Sex partner characteristics and depression: What does this mean for HIV prevention?

Wednesday, November 6, 2013

Melissa Davey-Rothwell, PhD, CHES, Health, Behavior, and Society, Johns Hopkins Bloomberg School of Public Health, Baltimore, MD
Laura Murray, BS, Health, Behavior, and Society, Johns Hopkins Bloomberg School of Public Health, Baltimore, MD
Carl Latkin, PhD, Health, Behavior, and Society, Bloomberg School of Public Health, Johns Hopkins University, Baltimore, MD
Vanya Jones, PhD, MPH, School of Public Health, Johns Hopkins University, Baltimore, MD
Background: Sex partner characteristics, such as having an injecting partner or is HIV+, are associated with HIV risk and transmission. Limited research has explored the role that partners play on mental health. The purpose of this study was to examine the association between partners and depression in a sample 492 sexually active women. Methods: Participants, who were recruited through street outreach and referrals, completed a survey and received HIV testing. A network inventory was administered to measure social network members, including people they had sex with in the past 90 days. Results: The sample was predominantly African American (97%) with a mean age of 40.7 years (sd=8.2). Approximately 69% reported using drugs and 11% were HIV seropositive.
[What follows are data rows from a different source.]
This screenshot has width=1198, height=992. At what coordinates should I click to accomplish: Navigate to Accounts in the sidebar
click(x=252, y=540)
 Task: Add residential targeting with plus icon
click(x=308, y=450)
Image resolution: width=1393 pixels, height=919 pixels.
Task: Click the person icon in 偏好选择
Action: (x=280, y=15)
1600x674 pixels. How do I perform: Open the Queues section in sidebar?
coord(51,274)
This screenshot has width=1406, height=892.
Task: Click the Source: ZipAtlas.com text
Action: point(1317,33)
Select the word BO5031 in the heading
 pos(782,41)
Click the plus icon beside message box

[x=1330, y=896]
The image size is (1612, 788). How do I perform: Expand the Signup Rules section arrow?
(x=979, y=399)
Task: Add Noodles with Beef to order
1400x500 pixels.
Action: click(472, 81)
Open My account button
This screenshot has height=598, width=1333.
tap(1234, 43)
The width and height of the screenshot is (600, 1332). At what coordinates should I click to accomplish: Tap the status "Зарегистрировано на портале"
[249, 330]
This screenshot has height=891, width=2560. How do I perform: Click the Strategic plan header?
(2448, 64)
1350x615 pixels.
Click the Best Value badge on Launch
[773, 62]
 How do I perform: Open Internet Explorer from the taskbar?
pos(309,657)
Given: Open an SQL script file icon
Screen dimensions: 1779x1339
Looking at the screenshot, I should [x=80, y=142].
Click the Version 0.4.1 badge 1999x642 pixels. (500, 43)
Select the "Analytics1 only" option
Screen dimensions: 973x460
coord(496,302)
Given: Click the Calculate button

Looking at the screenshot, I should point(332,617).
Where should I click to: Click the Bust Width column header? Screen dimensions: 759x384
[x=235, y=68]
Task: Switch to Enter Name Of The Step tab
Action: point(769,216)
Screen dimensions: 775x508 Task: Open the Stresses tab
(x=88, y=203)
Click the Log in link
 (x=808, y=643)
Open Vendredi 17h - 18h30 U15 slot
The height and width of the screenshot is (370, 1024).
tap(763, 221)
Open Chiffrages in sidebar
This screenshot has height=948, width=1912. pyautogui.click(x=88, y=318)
About 59% of the sample (n=292) experienced depressive symptoms in the past week. Women who experienced depressive symptoms were more likely to have a partner who used drugs (49.3% vs. 36.0%, p<0.01); was HIV seropositive (13.0% vs. 7.2%, p<0.05) or was a man who had sex with other men (8.4% vs. 2.7%, p<0.001). In addition, depressed participants were less likely to have partners who provided financial support (38.0% vs. 47.5%, p<0.05), intangible assistance (i.e. ran errands, etc.) (32.2% vs. 44.0%, p<0.01), or socialized with (38.4% vs. 48.5%, p<0.025). There was a marginal association between depression and having a partner who provided emotional support (31.8% vs. 39.0. p<0.10). Conclusion: After controlling for individual factors, partner characteristics were associated with depression. These findings indicate a need for programs that integrate HIV prevention and mental health.

Learning Areas:

Public health or related research
Social and behavioral sciences

Learning Objectives:
List items for measuring sexual network characteristics. Describe the association between partners and mental health.

Keyword(s): Mental Health, HIV/AIDS

Presenting author's disclosure statement:

Qualified on the content I am responsible for because: I am a social scientist and my work focuses on high risk populations - which includes individuals and families living in low income urban communities where violence (both homicide and suicide) and substance use rates are higher than the national average. Among my scientific interests are interventions for urban adolescents and young adults to reduce their risks of engaging in high risk behaviors.
Any relevant financial relationships? No

I agree to comply with the American Public Health Association Conflict of Interest and Commercial Support Guidelines, and to disclose to the participants any off-label or experimental uses of a commercial product or service discussed in my presentation.